Instruction
Using the Tim-Tam Slam text below, decide whether each statement agrees with it, answering yes or no and quoting the deciding words: (a) Tim-Tams cannot currently be bought in the UK. (b) The text sets out to catalogue how suitable known biscuits are for the slam. (c) Plenty of public information exists on which British biscuits work for the slam.

Text excerpt
⁂

Well, everybody's heard about the Tim-Tam Slam (T-T-T-Tim-Tam slam, slam is the, er, word). There are precious few good things to have come out of Australia, but this is one of them - a genius combination of eating a chocolate biscuit and drinking tea or coffee (or similar), which is more or less like what downing chunky chocolate-and-caffeine soup would be like if that wasn't an intrinsically horrible idea.
But! You can't get Tim-Tams in the UK. Well, actually, you can now, but you shouldn't - Tim-Tams are an Australian biscuit, for Australian people, and to eat them over here, except as an occasional foray into exotic foreign food, is simply wrong. Rather, patriotic Britons must practice slammage using our trusty British biscuits, safeguarding our national biscuit heritage for future generations.
So, which British biscuits are useful for the slam-happy Brit? Shockingly, there is precious little information publically available on this vital topic - a deficit which this page attempts to put right. Here, i will attempt to catalogue the suitability of all known biscuits for getting your slam on. If you have information on further biscuits, or conflicting information about the biscuits already listed, i implore you to contact me at email@example.com.

⁂

Provided material
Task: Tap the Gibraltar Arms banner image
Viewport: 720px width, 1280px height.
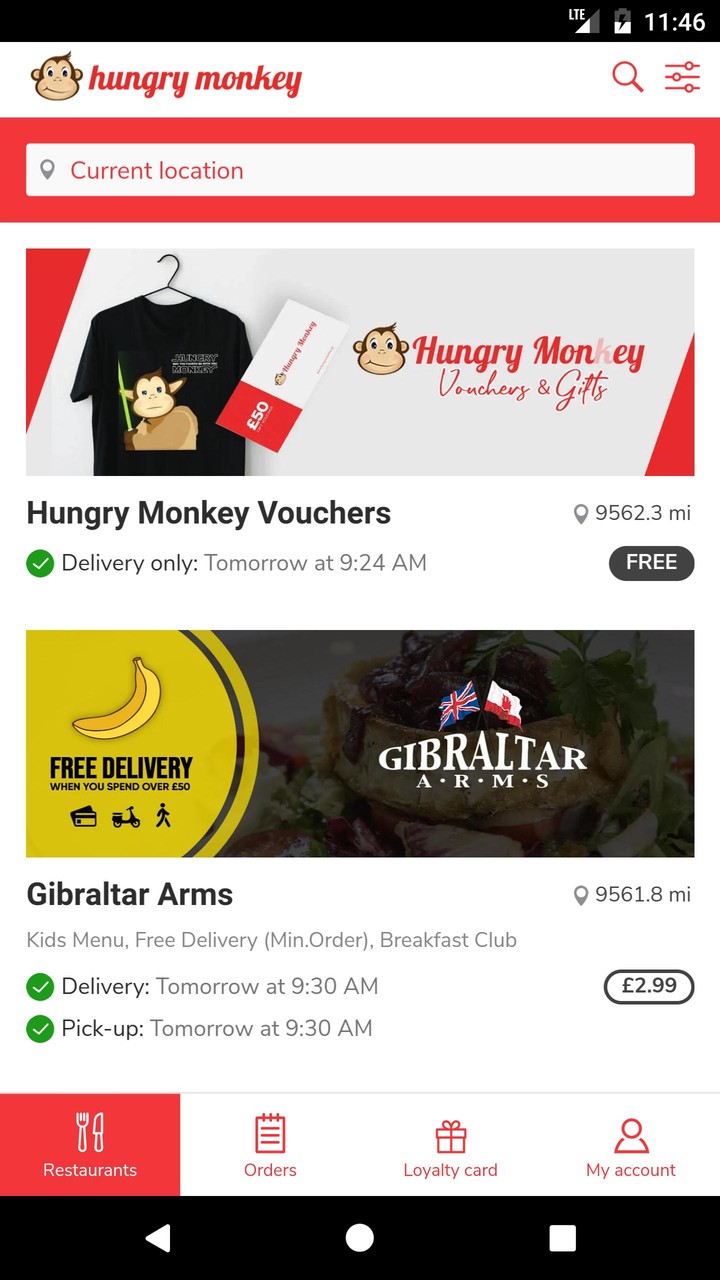Action: 360,743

⁂

Response
(a) No: "Well, actually, you can now, but you shouldn't"
(b) Yes: "i will attempt to catalogue the suitability of all known biscuits for getting your slam on"
(c) No: "there is precious little information publically available on this vital topic"